Simon Gronowski, Enfin libérés (Endlich frei)
Kann das Unverzeihliche verziehen werden? Das Opfer kann Vergebung gewähren, wenn der Schuldige darum bittet und seine Tat aufrichtig bedauert. Wie kann man dem vergeben, der stolz auf sein Verbrechen ist und bereit, es erneut zu vollziehen? Vergebung ohne Reue trägt die Saat des Vergessens. Vergessen ist eine Gefahr für die Menschheit. Selbst mit Reue löscht Vergebung das Verbrechen nicht aus.

Eine humanistische Oper

Als der britische Komponist Howard Moody Simon Gronowski nach der Aufführung seiner Oper Sindbad – A Journey Through Living Flames (Sindbad - Eine Reise durch lebendige Flammen) 2014 in Brüssel traf, war er von dessen Lebensgeschichte so bewegt, dass er beschloss, sie in eine Oper zu verwandeln. Die Idee für Push war geboren. Die Oper geht jedoch über historische Fakten hinaus, und steht mit aktuelleren Erfahrungen von Gefangenschaft und Flucht in Verbindung.

Moody konzipierte das Projekt als Gemeinschaftsoper, die professionelle Musiker*innen und Amateurdarsteller*innen - sowohl Erwachsene als auch Kinder - zu einem einzigartigen Theatererlebnis zusammenbrachte. Seit ihrer Premiere in Bexhill, Großbritannien, wurde die Oper mehrmals aufgeführt, bevor sich der Kreis schloss und 2019 in der belgischen Monnaie gezeigt wurde.

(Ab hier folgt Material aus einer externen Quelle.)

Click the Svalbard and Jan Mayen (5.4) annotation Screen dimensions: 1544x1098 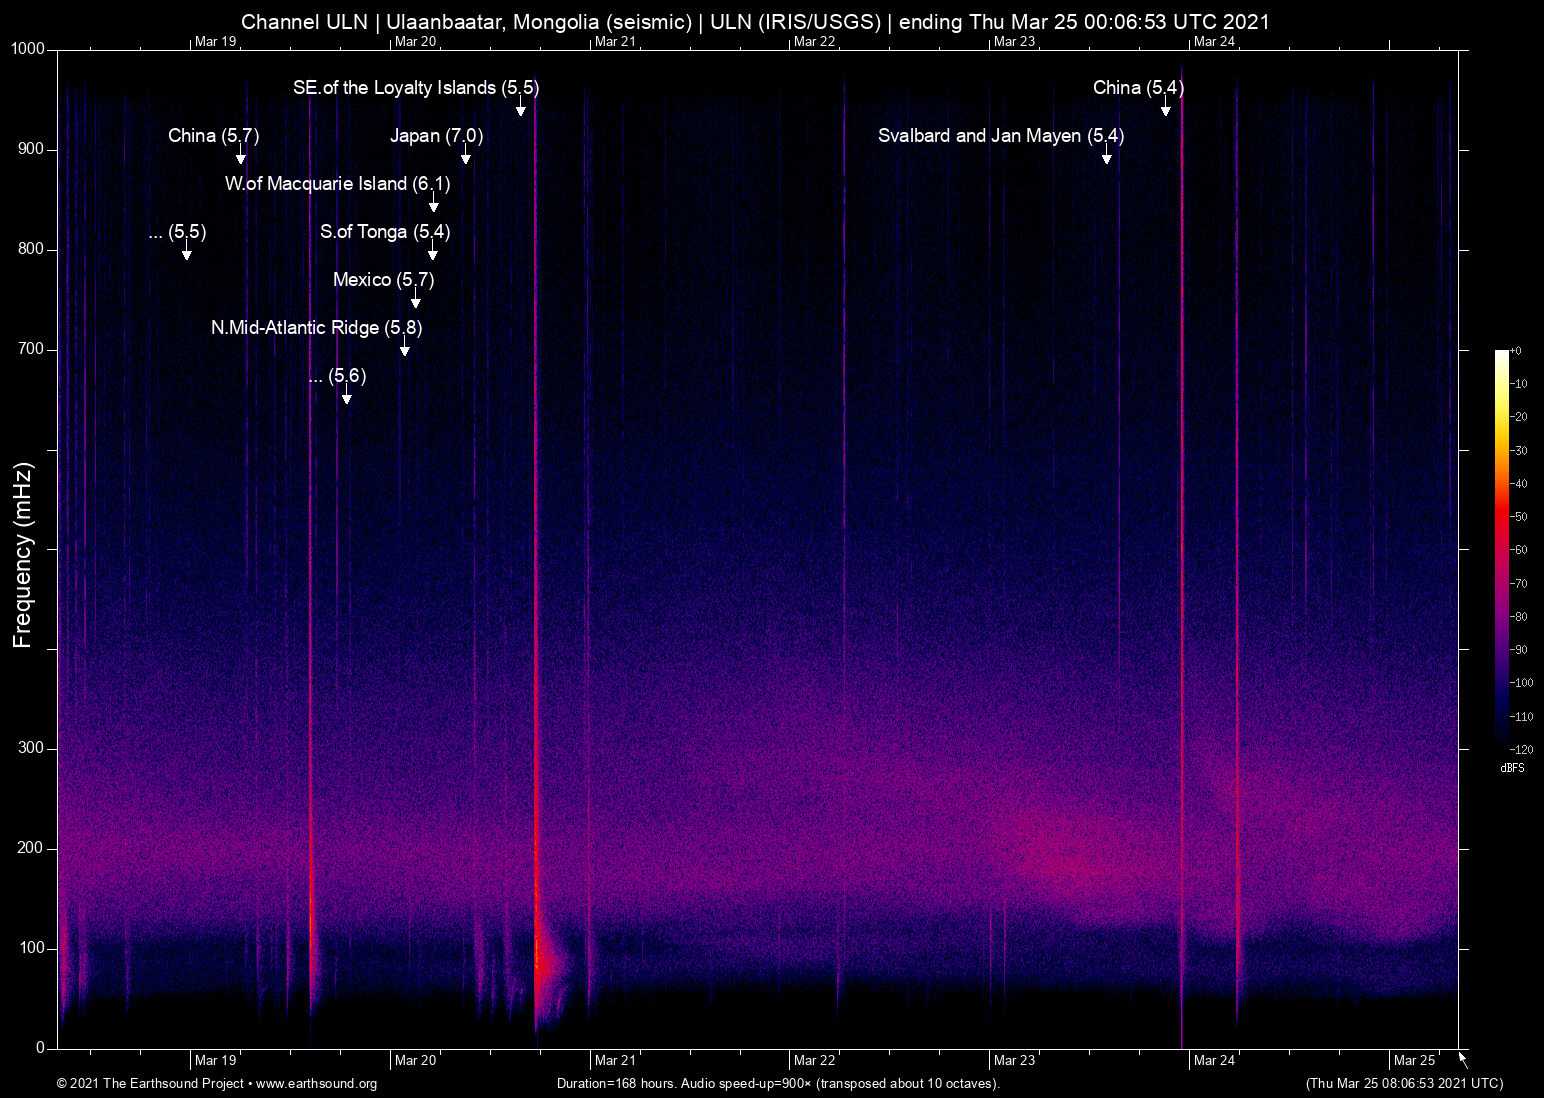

Simon Gronowski war bei der Aufführung anwesend.

Der Regisseur Benoît De Leersnyder war sensibel für Gronowskis humanistische Einstellung - den Glauben, dass man die Barbarei von gestern kennen muss, um die heutige Demokratie zu verteidigen - und suchte nach einer Bühnensprache, die die Geschichte erläutert und Parallelen zu heutigen Leiden zieht.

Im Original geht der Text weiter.